— Description of the task —
Return each line of the data below exactly, omitting any pictures.

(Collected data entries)
┌──
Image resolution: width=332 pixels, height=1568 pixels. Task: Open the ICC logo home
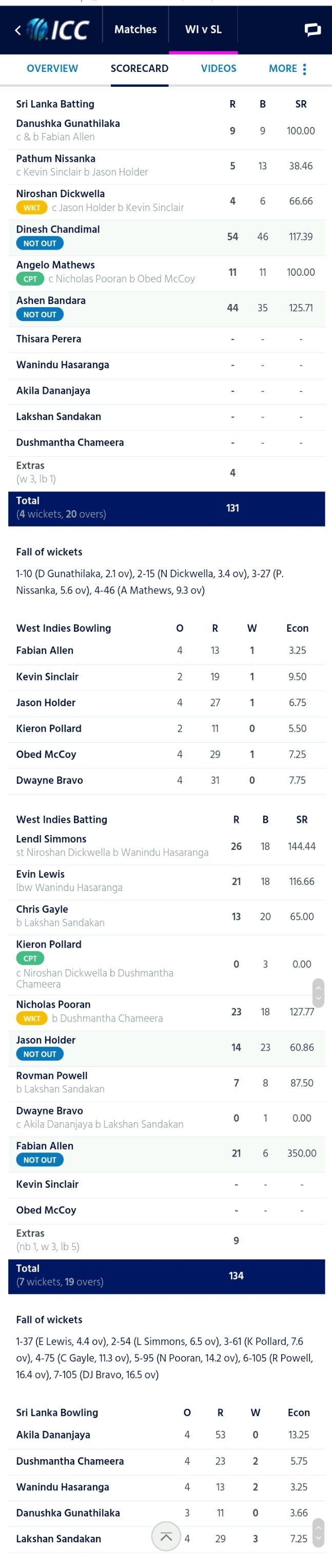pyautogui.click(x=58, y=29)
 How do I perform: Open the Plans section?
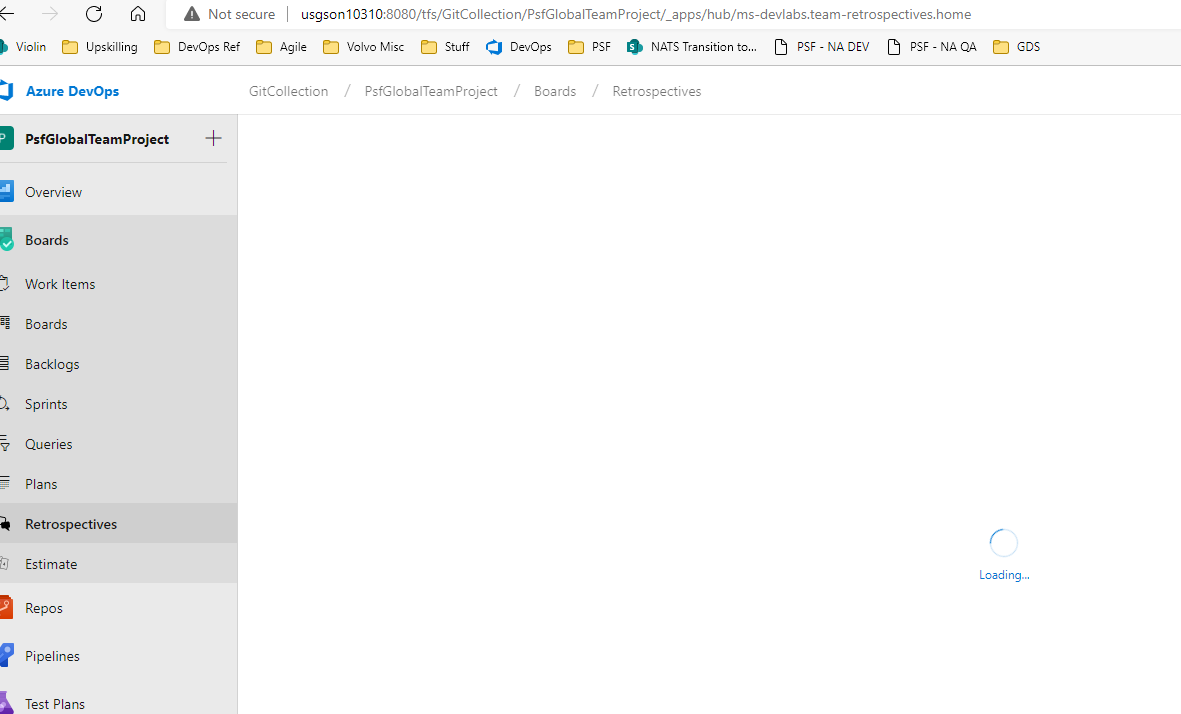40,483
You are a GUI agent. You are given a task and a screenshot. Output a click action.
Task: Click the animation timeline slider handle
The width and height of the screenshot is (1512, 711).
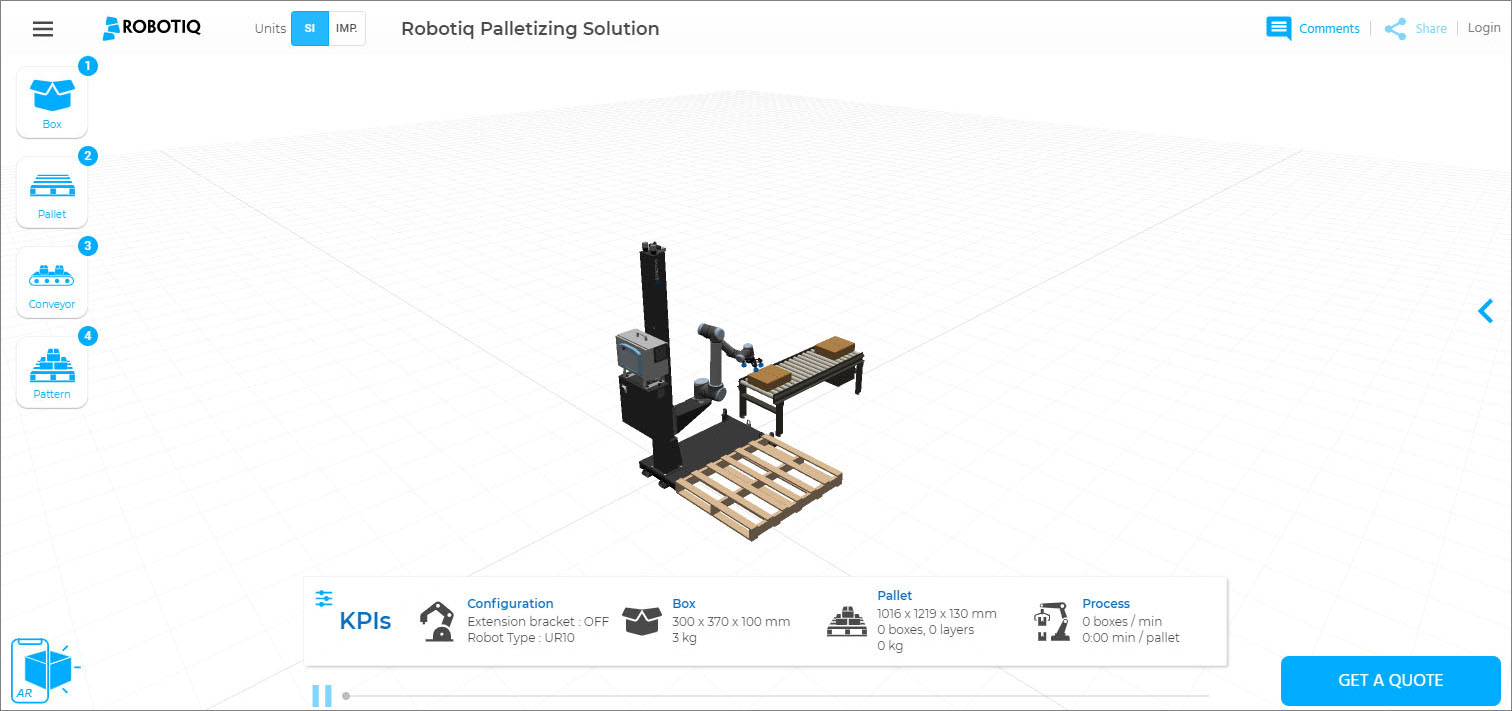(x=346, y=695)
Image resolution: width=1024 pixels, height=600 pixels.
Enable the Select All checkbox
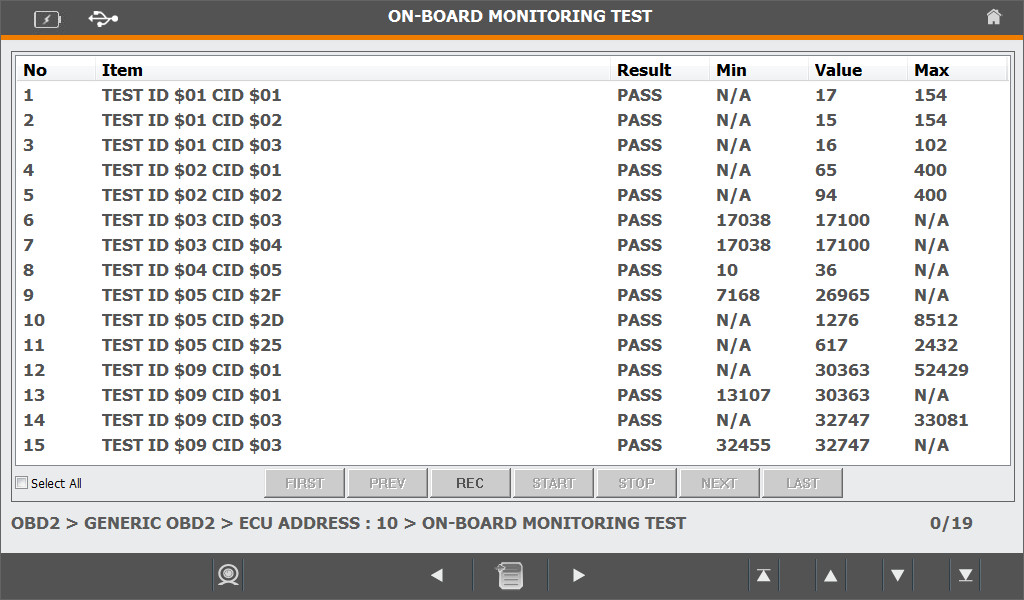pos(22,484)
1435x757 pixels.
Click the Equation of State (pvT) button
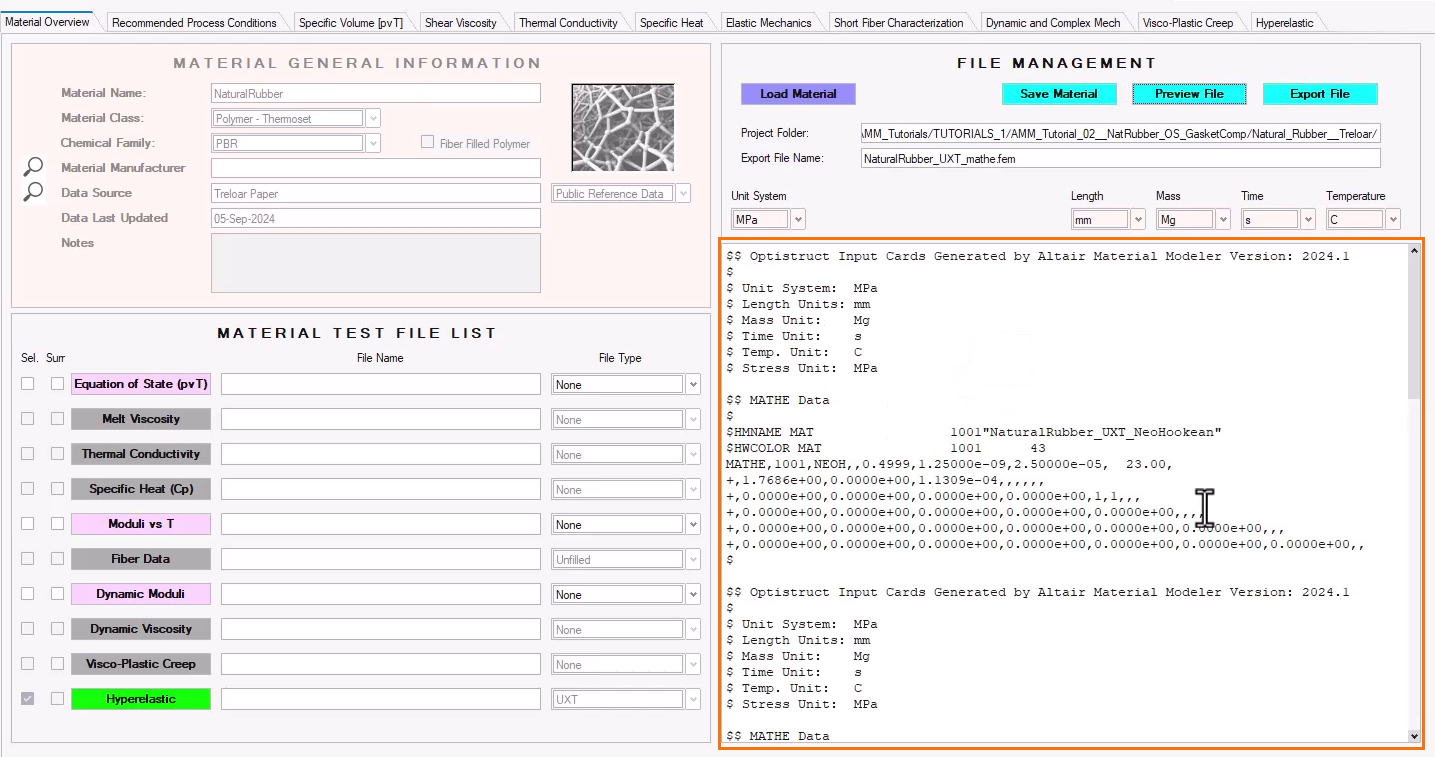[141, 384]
└──
— Written answer —
Image resolution: width=332 pixels, height=1568 pixels. Task: Open the ICC logo home
pyautogui.click(x=58, y=29)
 How do I perform: Open the Plans section?
40,483
You are a GUI agent. You are given a task and a screenshot. Output a click action.
Task: Click the animation timeline slider handle
The width and height of the screenshot is (1512, 711).
(x=346, y=695)
Image resolution: width=1024 pixels, height=600 pixels.
Enable the Select All checkbox
pos(22,484)
1435x757 pixels.
Click the Equation of State (pvT) button
[141, 384]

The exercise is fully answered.